# [Фрагмент документа]
========
В конце осени мы простились с уже заснеженной Гремихой и вышли на боевую службу. После прохода узких мест два рейдовых буксира, провожавшие нас от пирса, пожелали нам счастливого плавания, и скоро после этого по кораблю была объявлена готовность № 2 надводная. Свободные от вахты при этом могли выйти наверх покурить или просто подышать свежим воздухом. Я с разрешения вахтенного офицера поднялся на мостик и полюбовался мощью нашего атомного ракетоносца, бесшумно рассекающего на редкость спокойные воды Баренцевого моря, вечерним светом чистого неба и белыми бурунами морской пены, расходившимися от чёрного носа корабля под острыми углами в обе стороны. На горизонте светились огнями северные посёлки – Гремиха и Островная, где стояла наша плавказарма с оставленными на ней ненужными в походе вещами. А чтобы уберечь их от воровства,  мы перенесли их в помещение без иллюминаторов и входную металлическую дверь заварили газовой сваркой. До свидания, берег. Мы вернёмся нескоро. Сейчас же наш курс – в Атлантику. Через час мы погрузимся и ещё долго не всплывём в надводное положение. Крейсер приступил к боевому патрулированию в готовности нанести сокрушительный ядерный удар новейшими баллистическими ракетами по вероятному противнику.

Первое автономное плавание. Что это такое? – наверняка спросит тот, кто никогда не выходил в море на военном корабле. Если отвечать коротко, то в первую очередь это планомерная учёба всех категорий личного состава. В этом рассказе для краткости изложения я почти не касаюсь темы учёбы по соответствующей должности, хотя она занимает большую часть времени. Я хочу остановиться на обучении в автономке навыкам по борьбе за живучесть. Настоящим подводником лейтенант, только что выпустившийся из училища, становится только через 4–5 лет. К этому времени он, как правило, назначается на вышестоящую должность. И снова необходима учёба не только по специальности, но и по вопросам, касающимся всего корабля. Так учился и я, а мои начальники всячески этому способствовали. И главным учителем по общекорабельным мероприятиям для меня стал старший помощник командира Виктор Никифорович Олейников.

По корабельному расписанию по приборкам и аварийной тревоге я был не только командиром аварийной партии на средней палубе 3-го отсека, но ещё и ответственным за поддержание порядка в этом месте корабля. Мне подчинялись девять мичманов и матросов срочной службы из разных подразделений. Средняя палуба 3-го отсека – место, через которое не может не пройти любой проверяющий или старший начальник. Это первое из внутреннего пространства нашего проекта подводной лодки, в которое он попадает после верхней палубы, где расположен центральный пост. Попасть в центральны пост из прочного корпуса, минуя среднюю палубу, тоже нельзя. И если на корабле объявлена приборка, или учения по борьбе за живучесть, то не обратить внимание на то, как и что делает личный состав в этом месте, тоже никто из начальников не может, а заодно и проверить что-нибудь: будь то размещение и состояние средств индивидуальной защиты, запасного имущества, аварийных плотов и ещё многих вещей и оборудования, находящегося здесь справа и слева от узких проходов. С командиром корабля я встречался реже, чем со старшим помощником, который начинал свой контроль почти любого мероприятия от места моего нахождения по корабельному расписанию.
========
# [Задание 1]
Верните все строки листинга, в которых встречается слово «Viewport», учитывая регистр.
Отрывок и листинг между собой никак не связаны.

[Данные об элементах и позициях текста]
========
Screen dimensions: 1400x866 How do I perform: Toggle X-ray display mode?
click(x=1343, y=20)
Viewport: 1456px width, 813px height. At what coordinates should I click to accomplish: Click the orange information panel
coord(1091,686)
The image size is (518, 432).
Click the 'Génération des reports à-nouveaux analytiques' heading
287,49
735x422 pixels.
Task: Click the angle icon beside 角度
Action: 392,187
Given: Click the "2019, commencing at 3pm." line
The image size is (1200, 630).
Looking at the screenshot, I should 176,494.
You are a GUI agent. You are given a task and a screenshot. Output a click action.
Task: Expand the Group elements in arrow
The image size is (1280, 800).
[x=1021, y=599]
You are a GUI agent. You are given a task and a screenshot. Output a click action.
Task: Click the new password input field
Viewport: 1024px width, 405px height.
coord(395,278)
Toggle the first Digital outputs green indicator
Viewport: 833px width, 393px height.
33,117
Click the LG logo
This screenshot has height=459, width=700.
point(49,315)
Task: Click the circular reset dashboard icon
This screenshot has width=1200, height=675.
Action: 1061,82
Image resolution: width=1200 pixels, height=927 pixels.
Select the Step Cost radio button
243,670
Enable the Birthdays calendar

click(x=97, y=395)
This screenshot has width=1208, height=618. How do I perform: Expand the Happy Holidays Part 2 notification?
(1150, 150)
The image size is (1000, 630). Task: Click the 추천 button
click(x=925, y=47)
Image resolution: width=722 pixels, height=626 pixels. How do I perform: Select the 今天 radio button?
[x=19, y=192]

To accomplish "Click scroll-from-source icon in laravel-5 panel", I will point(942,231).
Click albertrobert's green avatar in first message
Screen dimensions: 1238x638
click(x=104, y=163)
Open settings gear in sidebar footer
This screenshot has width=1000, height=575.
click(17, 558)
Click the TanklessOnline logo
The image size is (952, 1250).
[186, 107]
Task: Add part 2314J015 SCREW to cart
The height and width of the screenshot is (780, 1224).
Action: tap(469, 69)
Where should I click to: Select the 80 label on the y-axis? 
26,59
========
# [Задание 2]
Отредактируйте участок отрывка о боевой службе от «Первое автономное плавание.» до «Виктор Никифорович Олейников.» включительно, заменив «автономке» на «походе».

# [Ответ 1]
Viewport: 1456px width, 813px height. At what coordinates should I click to accomplish: Click the orange information panel
Viewport: 1024px width, 405px height.
Viewport: 833px width, 393px height.

# [Ответ 2]
Первое автономное плавание. Что это такое? – наверняка спросит тот, кто никогда не выходил в море на военном корабле. Если отвечать коротко, то в первую очередь это планомерная учёба всех категорий личного состава. В этом рассказе для краткости изложения я почти не касаюсь темы учёбы по соответствующей должности, хотя она занимает большую часть времени. Я хочу остановиться на обучении в походе навыкам по борьбе за живучесть. Настоящим подводником лейтенант, только что выпустившийся из училища, становится только через 4–5 лет. К этому времени он, как правило, назначается на вышестоящую должность. И снова необходима учёба не только по специальности, но и по вопросам, касающимся всего корабля. Так учился и я, а мои начальники всячески этому способствовали. И главным учителем по общекорабельным мероприятиям для меня стал старший помощник командира Виктор Никифорович Олейников.